Ada'nın yanına gittim. Bana sinirli gibi duruyordu. Ona bakarak:

"Ne oldu?" Dedim. Bana baktı ve:

"O arkadaşına söyle rüya 'dan uzak dursun"dedi. Anlamamıştım. Hangi arkadaşım uzak durmalıydı? Şaşırmıştım. Hem benim ne suçum vardı.

Daha olayları bilmiyordum. Ona söyledim. Oda şaşırmış ve kızgınlığı az da olsa azalmıştı. Bana olayları,hakan'ın rüya'ya neler yaptığını anlattı. İnanamamıştım. Hakan rüya'ya aşıktı. Yani bu çok belliydi peki kendinden neden nefret ettirmeye çalışıyordu? Ada'ya dönüp:

"Tamam ben konuşurum" dedim. Oda hiçbir şey demeden yerine geçti. Ders başlamıştı.
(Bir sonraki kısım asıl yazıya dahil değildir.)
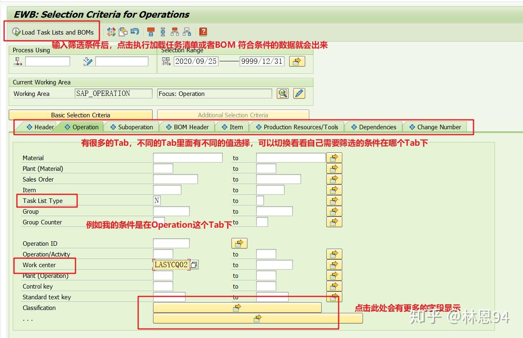Viewport: 523px width, 338px height.
Task: Click the Undo arrow in the toolbar
Action: (135, 32)
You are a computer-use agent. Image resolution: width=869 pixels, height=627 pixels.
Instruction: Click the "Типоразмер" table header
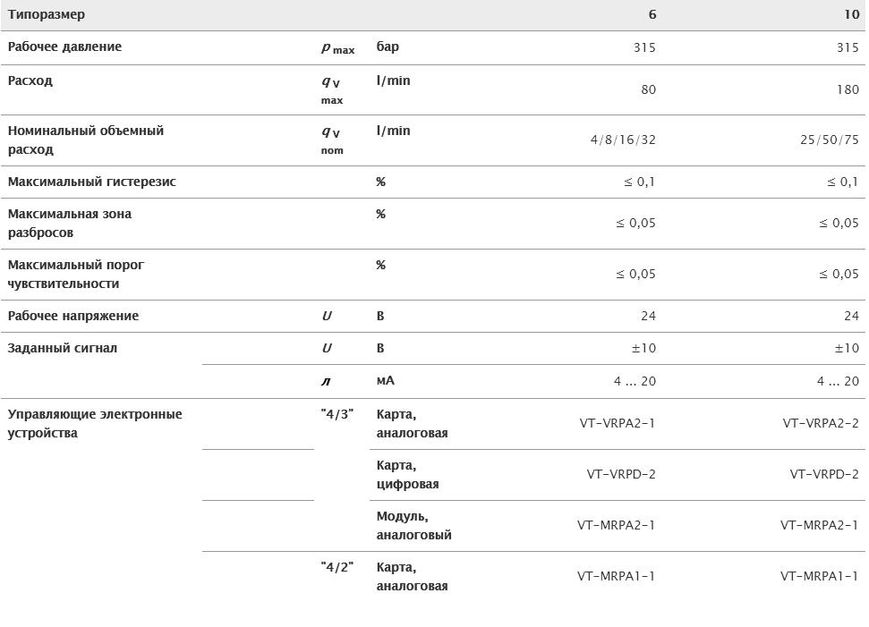[x=47, y=15]
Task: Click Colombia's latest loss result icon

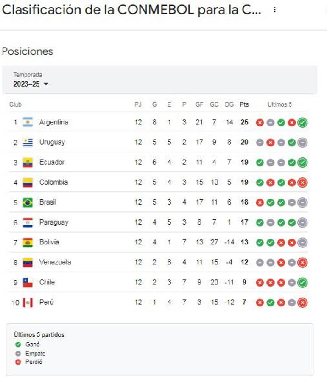Action: 302,183
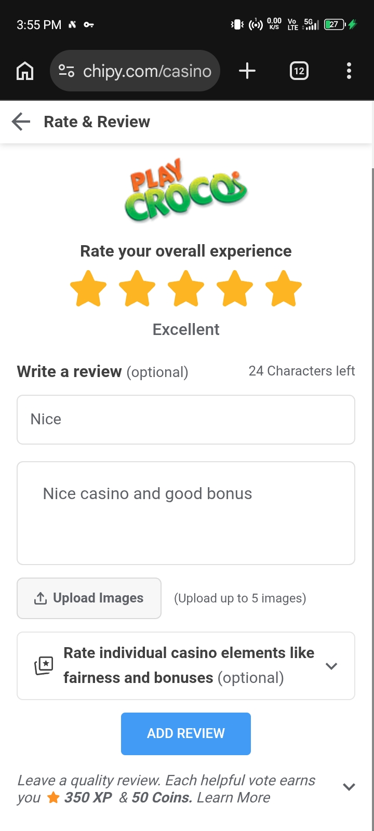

Tenefüs olmuştu. Herzaman ki gibi hakan bahçedeki yerimizde oturuyordu. Yanına koşarak gittim ve ona neden bunları yaptığnı sordum. Bana döndü:

"Sanane " dedi. Ona bakarak:

"Hakan haklısın beni ilgilendirmez fakat senin rüya'ya aşık olduğun apaçık belli. Sen ne yaparsan yap o senden nefret edicek fakat sen ondan edemeyeceksin" dedim ve hızlıca uzaklaştım.

Emir'i aradım cevap vermiyordu. Okulada gelmemişti. Çıkışta evine gidip olanları onada anlatmam gerekiyordu.

Hakan'ın ağzından:

Berk çok haklıydı, hemde çok. Kıza aşık olmuştum. Ve böyle davranmam doğru değildi. Onun canını yakmaya çalıştıkça benim canım yanıyordu. Onu kıskanıyordum. Bunları düşünürken cenkle aşşağı indiler cenk ona ceketini vermişti bir banka oturdular. Ve cenk ona sarıldı. Çocuk canına susamıştı...

Rüya'nın ağzından:

Kütüphanede kapalı kaldığım için korkmuştum. Kapalı alanlarda kalınca sanki nefes alamayacakmışım gibi oluyordu. O değilde en çok beni üzen bana bunları yaşatanın Hakan olmasıydı...

Hava almam gerektiğini söyleyerek cenkle aşşağıya indik. Bir banka oturduk. Hakan'ın bize bakarken gördüm. Beni sevip sevmediğini anlamam için tek bir yol vardı. Kıskandırmak! Eğer birisini kıskanırsanız ona aşık olduğunuz ya da sevdiğiniz anlamına geliyordu. Cenk bana moral vermek için sarıldı. Tanrım.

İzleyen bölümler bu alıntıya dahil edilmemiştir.